E se A minha gente sofrida/Despediu-se da
dor/Pra ver a banda passar/Cantando coisas de amor fosse uma metáfora para a
revolução cubana — indo tudo por água abaixo (Mas para meu desencanto/O que era
doce acabou) com o golpe de 64? Quem garante que Levou os meus planos/Meus
pobres enganos/Os meus 20 anos/O meu coração não seria referência à luta
armada? Ou que Não chore ainda não/Que eu tenho a impressão/Que o samba vem aí
não era um chamado à resistência ao AI-5? Devia ter censurado tudo. Sem nem
ler. É Chico? Veta. Mais ou menos como hoje faz (por outros meios) a militância
progressista — que boicota, intimida e cancela quem desafia o coro dos
onipotentes e não reza conforme sua cartilha.

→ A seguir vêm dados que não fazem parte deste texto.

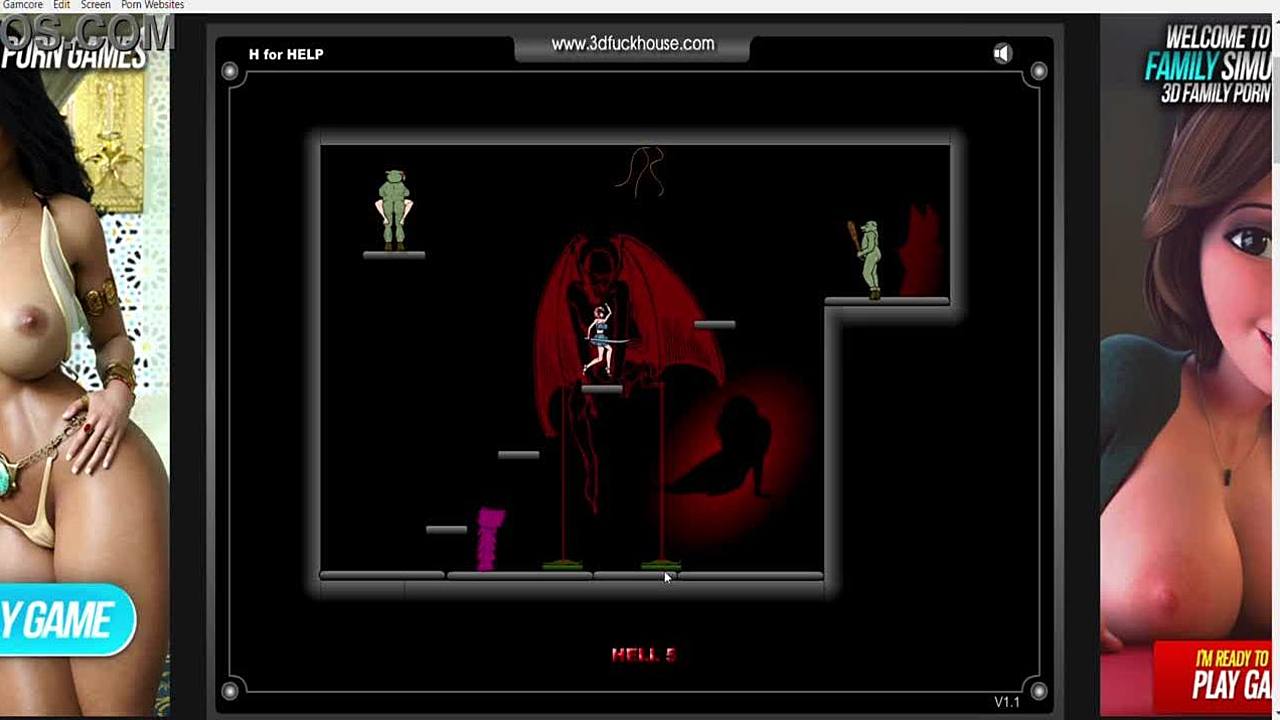Click the blue Game button on left ad
Viewport: 1280px width, 720px height.
(64, 620)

Aposentado compulsoriamente por causa do
vacilo, Solano se manteve em alerta máximo. Viu em “Geni” a representação da
burguesia neoliberal (Joga pedra na Geni/Joga bosta na Geni). Em “Lígia” (E
quando eu me apaixonei/Não passou de ilusão), uma alusão às Diretas Já. “Eu te
amo” (Ah, se já perdemos a noção da hora/Se juntos já jogamos tudo fora) seria
uma insuspeitada crítica à falta de apoio da esquerda à Constituinte e ao Plano
Real. (A cronologia dos fatos e das canções é o de menos: lógica nunca foi o
forte dos censores — e isto aqui é uma alegoria.)

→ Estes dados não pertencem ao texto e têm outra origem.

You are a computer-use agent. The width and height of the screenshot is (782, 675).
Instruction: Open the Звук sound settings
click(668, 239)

Solano lamenta ter atuado nos anos 60 e 70,
não agora, quando a censura passou de vilã a queridinha. Lembra-se de quando
cortaram o pentelho da “Ciranda da bailarina” e o pecado, safado, debaixo do
meu cobertor de “Não existe pecado ao sul do Equador”, e todo mundo achou
ridículo. Hoje está normalizado ter de trocar letras por números em palavras
como g4y e g0rd4 para tentar escapar dos algoritmos e das patrulhas.
Se ainda estivesse na ativa, faria como seus
herdeiros no controle da moral e dos bons costumes — protegidos sob o escudo do
politicamente correto — e julgaria o Chico de ontem com os parâmetros de hoje.
Veria tentativa de embranquecimento em “Morena (morena?) de Angola”.
Preconceito e sexualização dos corpos pretos em Vem, mulato mole/Dançar dans
mes bras. Denunciaria machismo, gordofobia, homofobia, xenofobia, capacitismo
onde nunca houve nada disso.
Centenário, Solano reconhece que Chico &
Cia driblaram brilhantemente a censura oficial dos anos de chumbo. Tem
procurado, entre os artistas de 20 e poucos anos de agora, aquele que fará a
bola passar, com a mesma categoria, por entre as pernas dos novos censores
(terceirizados, na mídia tradicional e nas redes sociais). Ainda não encontrou
nenhum.
6 comentários:
Brilhante jornalista!
Coisa rara ouvir jornalistas de grande mídia dizer que estamos vivendo uma perseguição ideológica aos opositores do governo , tendo à frente o STF na pessoa do Alexandre de Moraes que virou grande ditador do Brasil Essa questão tem que ser discutida por aqueles que falam e pregam a democracia acima de tudo
Estamos vivendo uma ditadura do consórcio judiciário com o governo federal
É por essas e por outras que a direita, os conservadores estão avançando no mundo
Os cidadãos perceberam o viés autoritário dos chamados governos progressistas de esquerda, isso ficou acentuado durante a pandemia a onde os governos de esquerda impuseram uma ditadura sanitária sem nenhuma justificativa científica e social E o que é pior não permitiram que remédios eficazes ajudassem no combate a doença E aí ficou claro que eles queriam uma situação mais grave possível para implantar o medo e aí poder controlar melhor as sociedades e acabou dando certo mas o povo percebeu e está reagindo
O comentarista acima 👆🏿👆🏿👆🏿 lembra, e muito, o Lula falando. Inspiradíssimo.
Pô! O Lula já está tropeçando nas suas palavras, e ainda querem compará-lo ao papagaio bolsonarista...
Ambos são mentirosos contumazes.
Verdade. Mas se compararmos os 4 Pinóquios (Bolsonaro, Trump, o papagaio bolsonarista e Lula), os narizes não são iguais, pois o do Lula é menor.
''Lígia'' é música e letra de Antônio Carlos Jobim.